My timing was off, but I think the cost control rumpus is finally about to start.
For the first three years of the health care reform process, Massachusetts concentrated on access. The state now has 97.4% of its population covered by insurance - the highest rate of insurance in the nation. But the program is costing more than was originally predicted, and, as in other states, revenues are dropping fast.
I'd been told that leaders of the health care reform process deliberately chose not to take on cost containment at the start. The idea was - "let's get the public, providers, employers and health plans to buy in to reform and get the process underway. We know cost will hit the fan before long, but when it does no one will want to give up on what we've accomplished with access, and we'll be able to bite the cost bullet."
It was a risky strategy. But it may prove to have been a smart approach. Massachusetts is being looked to by the federal government and the other 49 states. For Massachusetts to crump now would be humiliating, and a national disappointment to boot!
But I wish I felt more optimistic about what a recent New York Times article expects to come next in Massachusetts:
[Governor] Patrick has shown signs of playing tough with the state’s hospitals and insurers. Responding in January to a series in The Boston Globe that exposed how the state’s most influential hospitals negotiate high reimbursement rates, Mr. Patrick announced that he would explore whether the state could regulate insurance premiums.The Governor is right that the cost trend is not sustainable, but in this quote he segues from noticing how high provider prices are in Massachusetts to condemning insurance companies for their margins. It is tempting for the administration to follow the insurance bashing route, but for two big reasons it's a bad idea.
“Frankly, it’s very hard for the average consumer, or frankly the average governor, to understand how some of these companies can have the margins they do and the annual increases in premiums that they do,” Mr. Patrick said in an interview. “At some level, you’ve just got to say, ‘Look, that’s just not acceptable, and more to the point, it’s not sustainable.’”
First, the money isn't in the insurance companies. 90% goes to providers.

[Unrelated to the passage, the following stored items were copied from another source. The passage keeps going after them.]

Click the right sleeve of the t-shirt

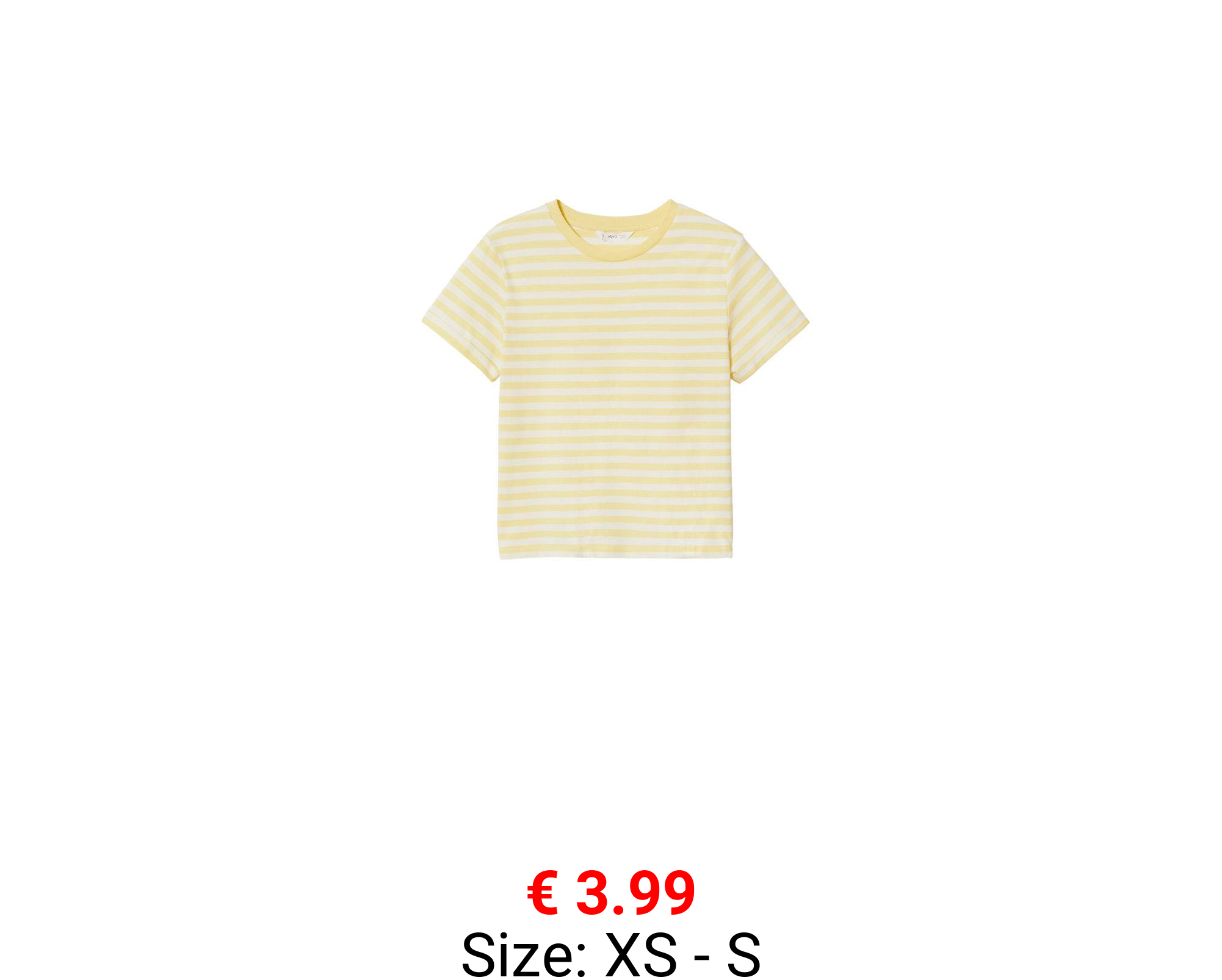coord(769,305)
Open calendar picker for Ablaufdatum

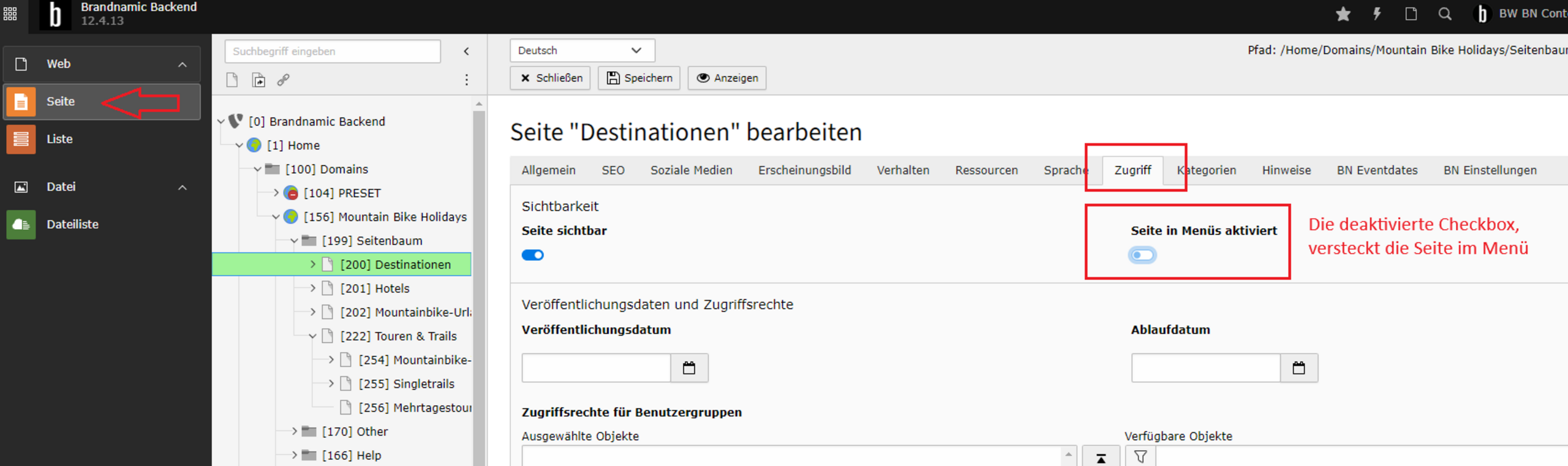click(x=1298, y=368)
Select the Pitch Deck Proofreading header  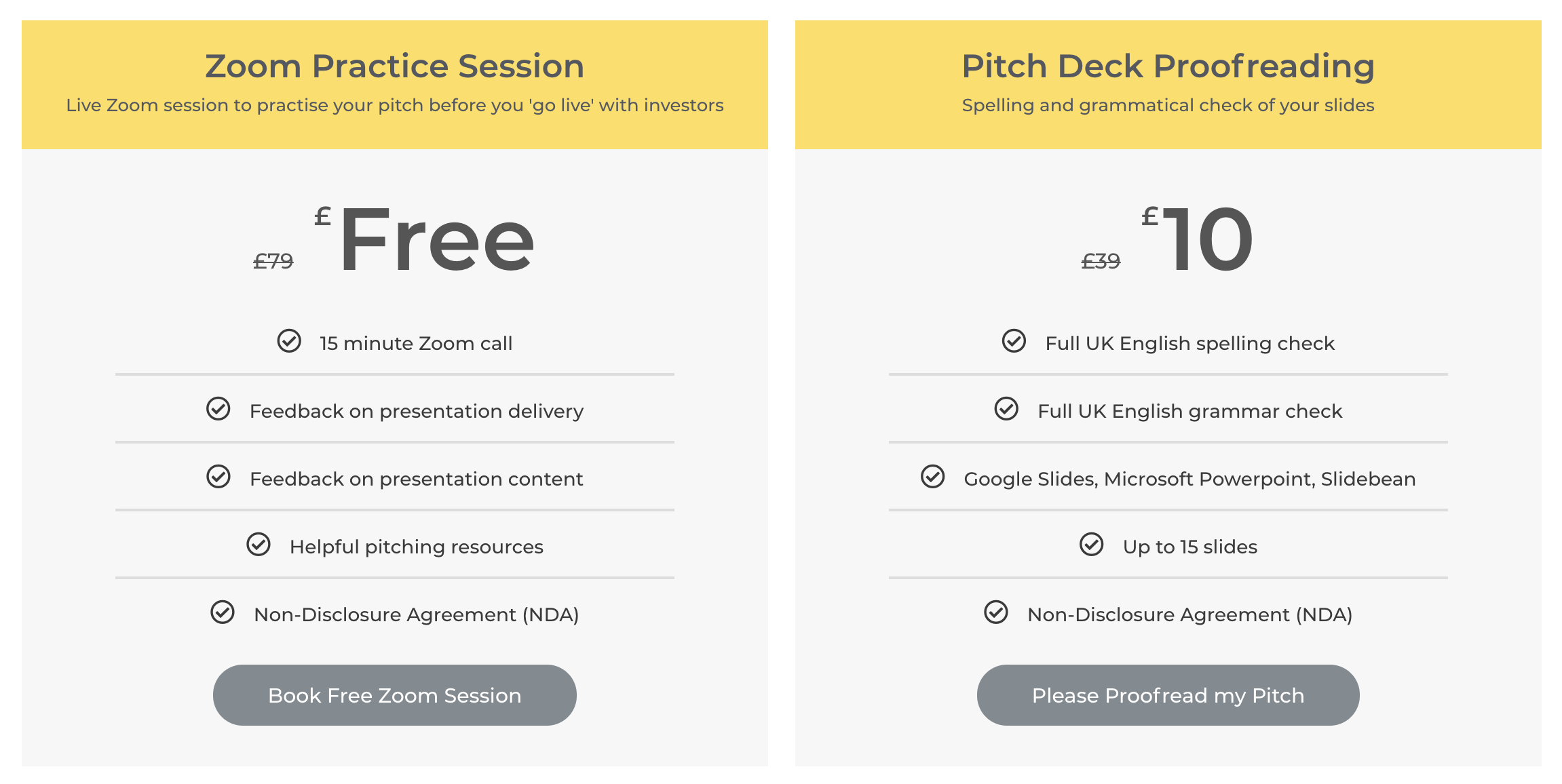pyautogui.click(x=1168, y=65)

Of course, some of what the providers charge is their own administrative overhead for dealing with insurers. If the administration was pushing for a single payer system, focusing on administrative overhead would make sense, but insiders say that the single payer option is not on the table.

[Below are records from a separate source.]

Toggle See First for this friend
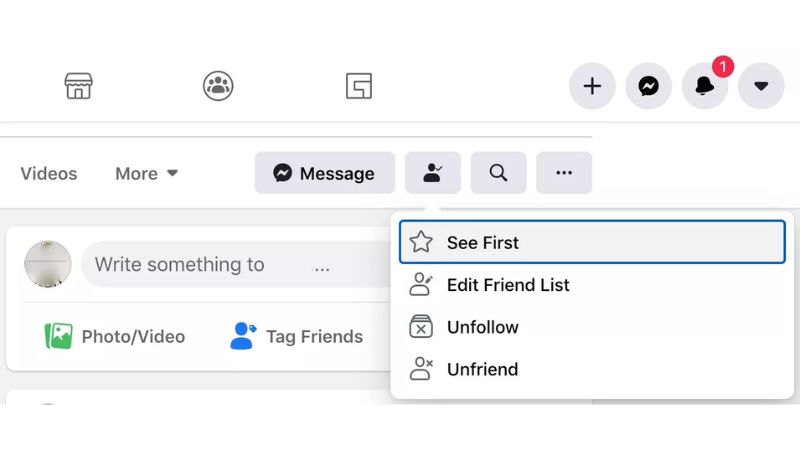 click(592, 242)

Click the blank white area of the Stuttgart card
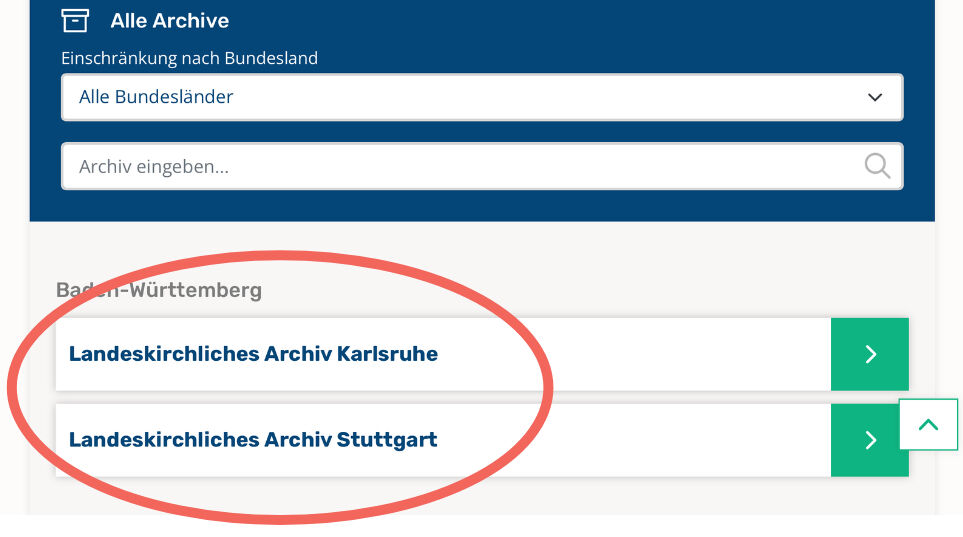pyautogui.click(x=633, y=440)
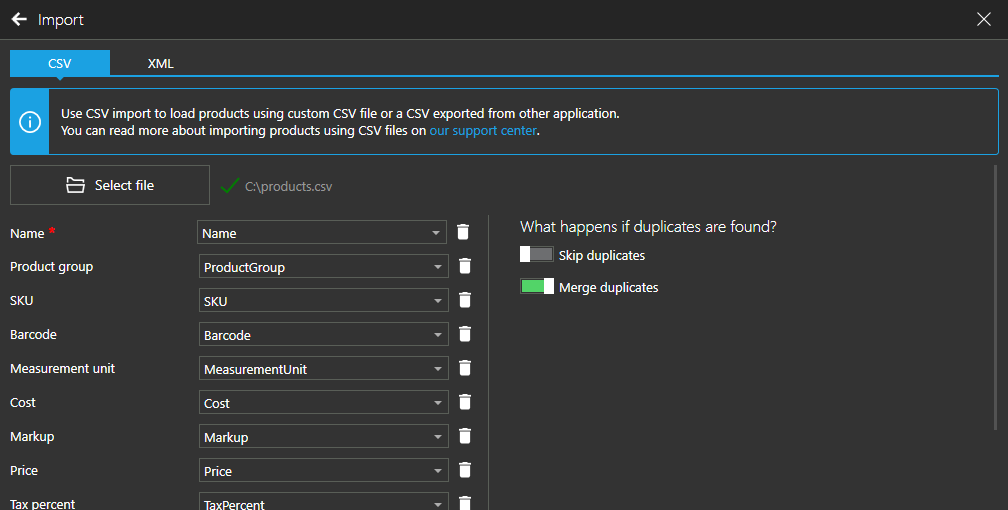Open the Barcode column dropdown
1008x510 pixels.
[x=323, y=335]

If that is true, insurers will have to drive the cost containment process. On one side insurers will have to influence patient/public expectations about health care. In Massachusetts the public's default position is that more care is better than less, new technologies are better than old ones, and tertiary care is better than primary care. On the other side insurers will have to negotiate about compensation with providers who have the public's trust and what marketers call great "brand equity."
Changing public expectations for care and disappointing provider expectations for compensation would be a tough job for Buddha or Confucius. When insurers tried to manage care in the 1990s they were knocked out of the box by public and provider backlash. If the state government wants insurers to try again it needs to tell the public that it trusts insurers to do the process right and that it's asking them to take on this public responsibility.
Massachusetts has made progress in demonstrating that at least one U.S. state can come close to doing what every other developed economy has been doing for decades - provide health insurance benefits to [almost] all citizens. It has made no progress, however, in showing that it can do this in a financially sustainable manner. Cost containment is the challenge the state has to lock horns with now.
What comes next will determine whether Massachusetts has anything worthwhile to teach or whether its health care reform has been much ado about nothing.